Óscar era parecido a Marilyn Manson, y como el cantante de Ohio era de
lo más popular al comenzar la década del 2000, a Óscar, de rebote, le iba bien
con las chicas. Le ayudaba su aspecto desaliñado, y a lo mejor ese aire grunge
que le daba el fumar marihuana todos los días.
Me parece verlo: bluyines
rotos, cabello hasta la espalda, el bajo negro colgado hasta la rodilla
a la usanza de los músicos de punk.
Tenía casetes por montones, muy a la onda de nuestra generación:
marcados con lapiceros y con los logos de las bandas dibujados. (En nuestros
años, dibujar en las cajas de los casetes era un arte de alto valor).
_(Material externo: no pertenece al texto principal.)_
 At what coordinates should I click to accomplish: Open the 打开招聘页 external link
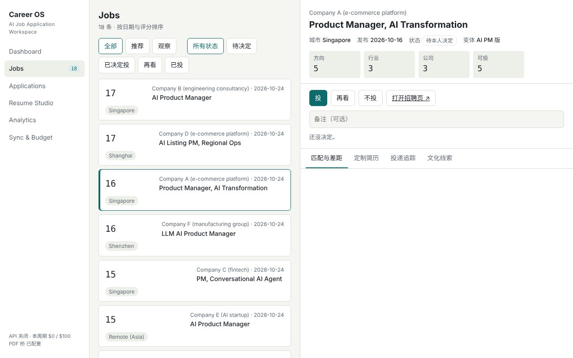coord(411,98)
Fuera de
eso sabía tocar cada canción de Kurt Cobain, rasgando la voz hasta llegar a la
disfonía.
Era un chico de los noventa.
En algún punto de esta última década se le cayó el pelo y tomó en
serio su trabajo. Se volvió fiel, aplomado, mejor músico. Maduró, si se puede. (A
todos, de hecho, nos embistió el mismo animal). Abandonó la marihuana.
Se volvió otro: mejor, peor, para nada el mismo.
Por eso fue un logro tremendo hacerlo fumar de nuevo el sábado santo
en la finca. Porque Óscar, que competía con Bob Marley, había dejado atrás la
hierba incluso antes de botar los casetes. Y escuchamos música y nos reímos y
no paso nada. (No tenía que pasar). Lo inusual es que por primera vez en diez
años la banda estaba fumando junta. Seguro ustedes no entienden el
acontecimiento: nosotros, que a lo sumo compartimos el Bon Yurt, estábamos de
lo más tripping como los viejos amigos que somos. Nosotros, que podríamos
liderar una campaña antidroga sin atisbos de culpa, envueltos en la felicidad
del humo. Tranquilos, hablando de nada y de todo, viendo avanzar la noche negra:
soñando nuevas canciones.
Nada más: una historia cualquiera.
Excepto porque ahora, que me despido de la banda, recuerdo esto: que fue
nuestro último momento juntos, y que la pasamos bien.